Disclaimer: In some of our articles, especially under the Modern Issues section, we present readers with challenging issues to examine, reflect upon and research. The material is neither supported nor rejected by us, and no one is responsible for its content, other than the original source. Therefore readers are requested not to make any complaints, but to take time to reflect on the material from an Orthodox perspective.

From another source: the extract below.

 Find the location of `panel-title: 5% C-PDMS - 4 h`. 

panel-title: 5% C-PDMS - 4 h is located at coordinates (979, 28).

052. June 22/July 5, 1970 Priest-Martyr Eusebius

Dear Brother in Christ, Daniel [Olson],

Many thanks for your letter and the article from America—a truly sad commentary on what can be done by “reformers” who have no love for what they’re “reforming.” One can see it coming in Orthodoxy too, and those who do not consciously stand up in defense of the Faith will most likely have the ground pulled out from under them. One can see all the more urgency in not budging one inch in the “ecumenical” direction. The new “theologians” can talk until they are blue in the face about “witnessing Orthodoxy,” but to anyone who loves Orthodoxy it is plain that their intellectual discussions and tea parties with the Protestants are simply a pleasant way of betraying Orthodoxy. Recently a group of Catholic and Orthodox “theologians” had a “dialogue” on the Eucharist, issuing in a joint statement that fundamentally the two Churches are in agreement, with a footnote to the effect that intercommunion is still premature. But how can one be “witnessing Orthodoxy” if one doesn’t even inform the Catholics that they have no sacraments and that all their intellectual formulations are a million miles from the life-saving grace to be found in the Orthodox Church? Either these Orthodox “theologians” are dishonest (and thus trying to trick the Catholics?!) or they’ve already changed Orthodoxy in their own minds to make union easier. In any case, it’s not “Orthodoxy” that is being witnessed!

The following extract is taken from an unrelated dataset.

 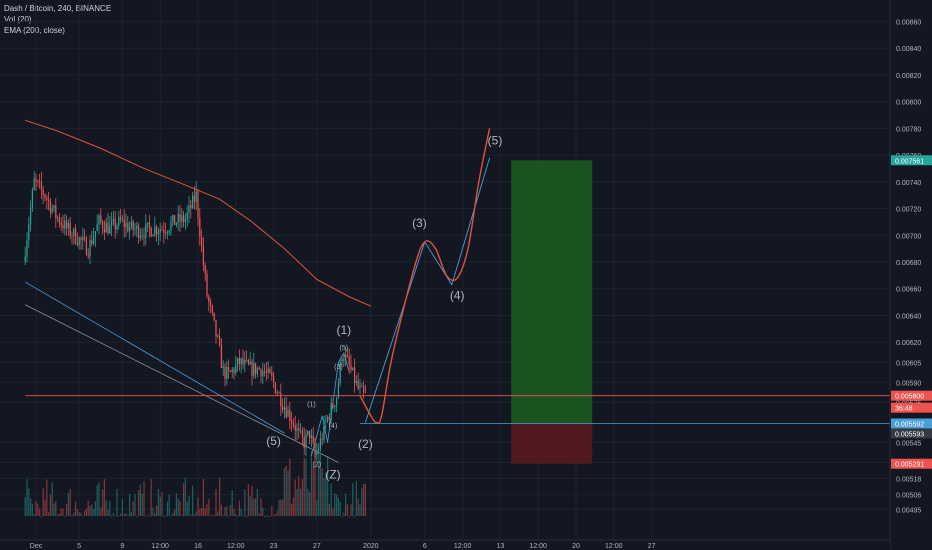 I want to click on price-tick-label: 0.00605, so click(x=908, y=364).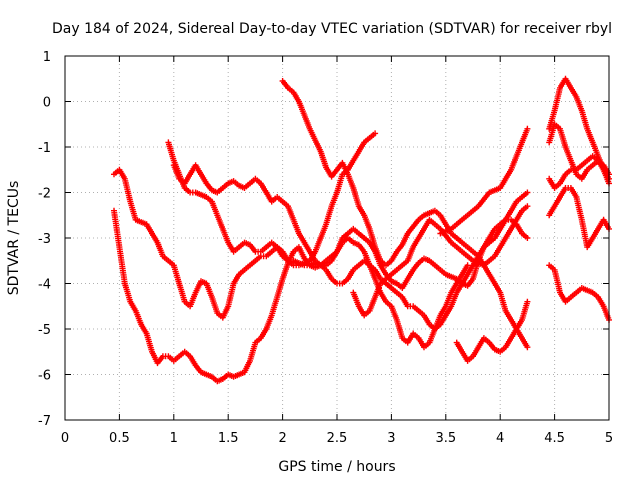 Image resolution: width=640 pixels, height=480 pixels. Describe the element at coordinates (44, 422) in the screenshot. I see `y-tick-label: -7` at that location.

We also have been continuing our correspondence with Fr. David Black. His defensiveness, I think, is an excellent example of the success of the Soviet diplomats who arranged the autocephaly. Nowhere in the agreement is it written that Metropolia clergy will now rise to the defense of the Soviet Church—yet they have to, in order to defend their own position! Truly, every blow directed against the Soviet Church is a blow directed against the Metropolia, and indeed it is now decidedly not in the interests of the Metropolia for there to be any detailed exposure of Church life in Russia, concerning the Catacomb Church, for example. In his letters to us Fr. David has tried to drag out every skeleton he can find from Tsarist times—but most of those we would never dream of apologizing for, while the Metropolia has now voluntarily placed itself in the position of defending Church figures who are involved in evils undreamed of by all the heretics and apostates of the past. One need not “judge” the Church in Russia (as we are accused of) in order to see that it is impossible, if one has a Christian conscience, to deal with such as Nikodim. We have some more comments on this in the new OW. By the way, the “dissolution of the Exarchate” is another example of a Soviet victory from their negotiations: in Canada not one church voted to join the Metropolia, and in America 43 churches voted to stay with Moscow, which includes all but one of the churches in the latest Exarchate list that we have. The priest who writes for the Hellenic Chronicle openly writes that the Metropolia and Moscow alike are perpetrators of lies who cannot be trusted.

Anyway, we are still praying for Alaska, that by the prayers of Fr. Herman the faithful there may still be awakened and saved.

This is suppose to be a short letter, as there is much to do. The service for Father Herman’s canonization, by the way, will be celebrated only in San Francisco on August 9, since that is not his feast day; all other churches will have just a pannikhida the day before and a moleben after the Liturgy on Aug. 9. We will try to get together some Orthodox information on Australia in a few days. We hope to have the service printed in English within a week—in 2 colors, not an easy job!

Here were in midsummer and suffering—but probably nothing like you. 95 degrees is about as high as it goes, though it’s close to 115 degrees in Redding, where we go as seldom as possible. I’ll have to tell you our animal adventures some other time—we’ve seen our first bear, kept a fawn for 24 hours, and saved our squirrel family by killing a huge rattlesnake. Gleb sends greetings.